= El Funoun Palestinian Popular Dance Troupe =

Palestinian dance troupe, formed in 1979

El Funoun Palestinian Popular Dance Troupe (فرقة الفنون الشعبية الفلسطينية) is a Palestinian dance troupe that was established in 1979. They are also called El Funoun Palestinian Popular Dance Troupe. They currently are based in Ramallah and have a direct mission to "resist the genocide of their people and culture." As of 2021, the dance troupe has between 50 and 230 volunteer members of men women and children. Their members are also both Muslim and Christian. El Funoun translates to 'The Art'.

== Goals/Mission ==
Through the choreography of their dances, they aim to represent Arab-Palestinian traditions. While they perform Dabke, a traditional folkloric dance, they also choreograph different types of dance that also encompass their mission to share their vision of Palestinian dance. Their dances have roots in traditional dances that historically were performed at celebrations and weddings and adapts them for the current context. They aim to appeal to the younger audiences as well and in doing so bring Palestinian culture into the present and let it evolve. They aim to preserve and engage with Palestinian history and traditions through dance and choreography and through performance. Their work in preserving Palestinian culture and creating spaces for Palestinians to engage with their traditional culture and dance through performances, is in opposition to Israeli suppression of Palestinian expression since the Nakba in 1948.

== History ==
El Funoun's first performance was at the Dabke Festival in Birzeit University in 1979. Since 1979, El Funoun has performed over 1,000 times at various venues and festivals, as well as produced shows that bring traditional Palestinian folkloric dance with contemporary dance. Originally, El Funoun consisted solely of male dancers, but in 1981 the group opened itself up to female dancers, which attracted some criticism due to its breaking of cultural norms. The group originally focused solely on dabke, but have since expanded to include other dance styles, as well as performances that mix traditional and contemporary choreography.
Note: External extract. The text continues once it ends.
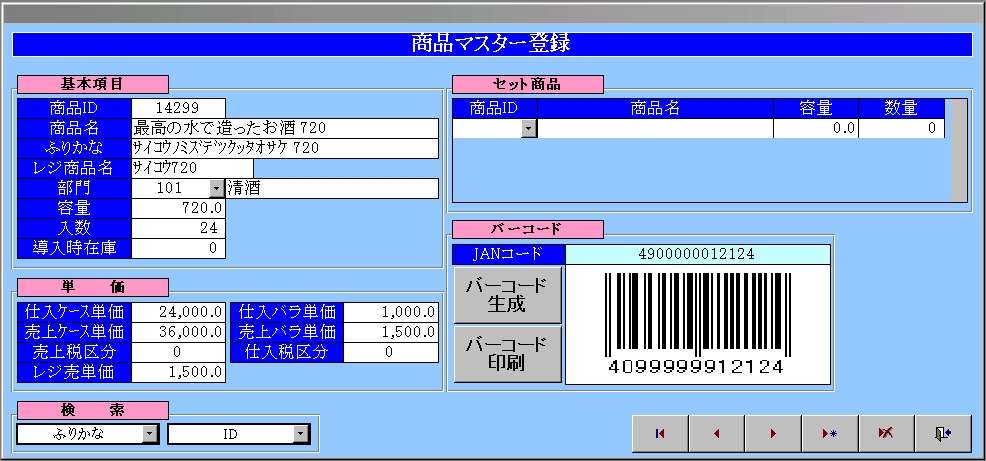
Task: Select the 入数 field showing 24
Action: [178, 228]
In 1986 El Funoun established the "Palestinian Folklore Day", which is an annual celebration that happens every year on October 7 and is celebrated all over Palestine. The dance troupe was also instrumental in establishing the Popular Arts Centre (PAC) in Al-Bireh in the West Bank in 1987, which aims to raise awareness about the arts and create opportunities for community members to participate in the arts.
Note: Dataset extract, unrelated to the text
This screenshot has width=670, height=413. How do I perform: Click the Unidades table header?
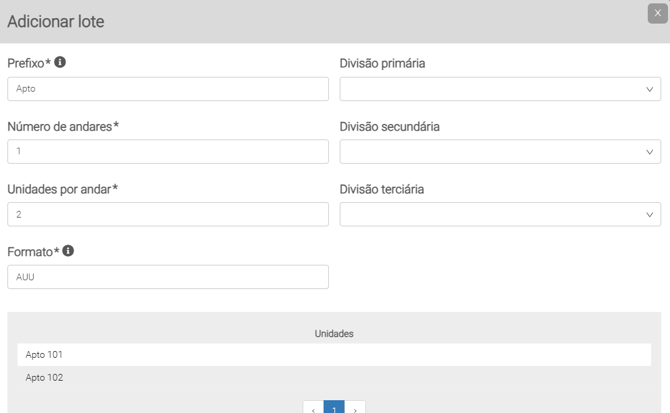(x=334, y=333)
In the mid-1990s, the group's mission shifted from preservation of Palestinian cultural identity to development of a contemporary Palestinian identity.

From 1992 to 1999 El Funoun dance troupe performed at the Palestine International Festival. In 1997, the dance troupe received the Palestine Award for Popular Folklore.
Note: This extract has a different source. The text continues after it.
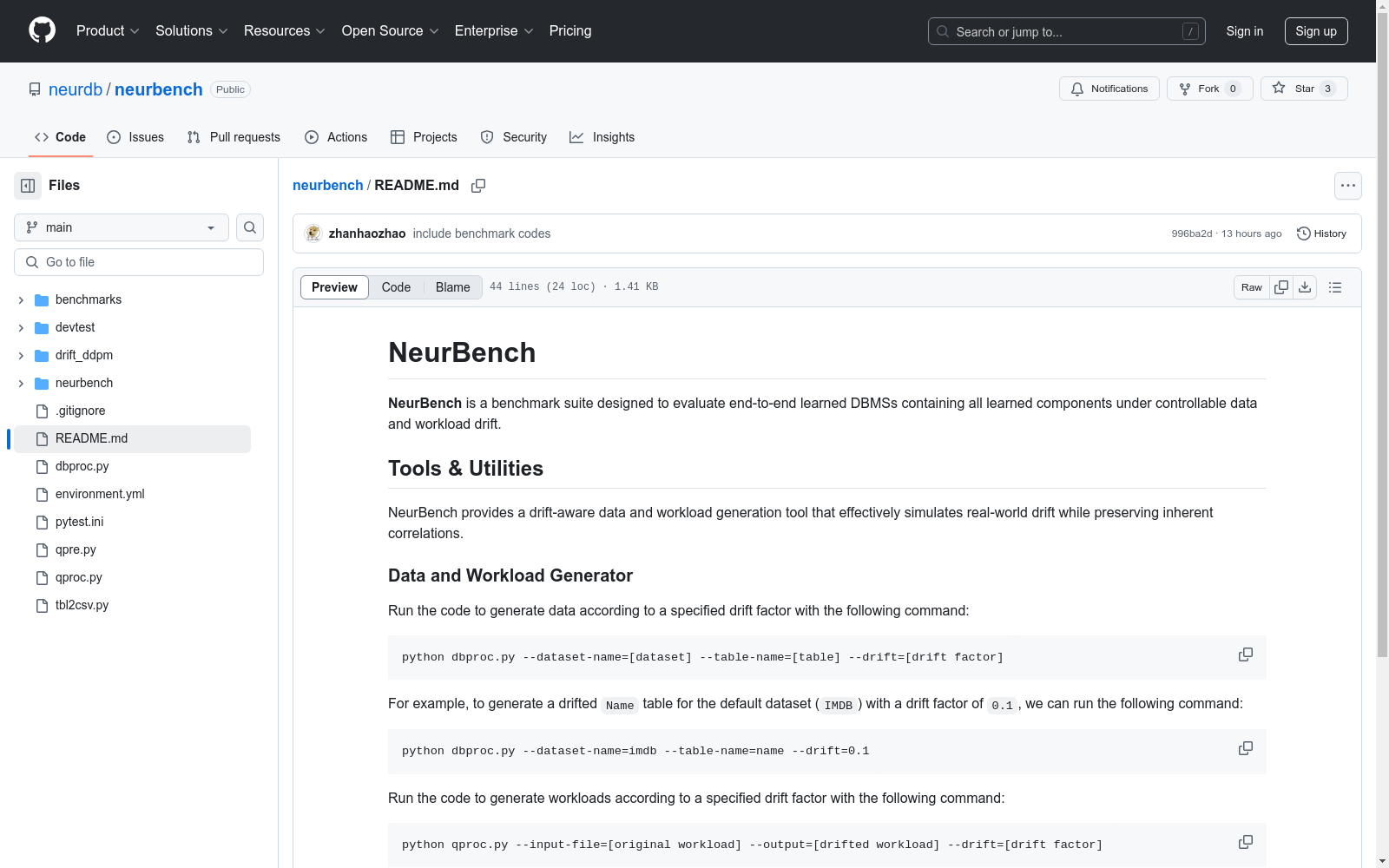Copy the README.md file path
The height and width of the screenshot is (868, 1389).
point(478,186)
In 1997, the group staged Zaghareed, which followed a modern Palestinian wedding.

In 2004, the group collaborated with the Belgian group les Ballets C de la B.

In 2011, the group collaborated with choreographer Yoshiko Chuma. A performance based on the collaboration was staged in New York City in 2012, with two members of the troupe participating.

== Performances ==
El Funoun is popular in Palestine and in previous performances would have between 1,000 and 3,000 people at their performances. During COVID-19, they did virtual dance performances.

El Funoun has performed and hosted workshops abroad, in places like Ireland, Malta, and the United Kingdom. They have toured in the United States twice, in 2006 and in 2016.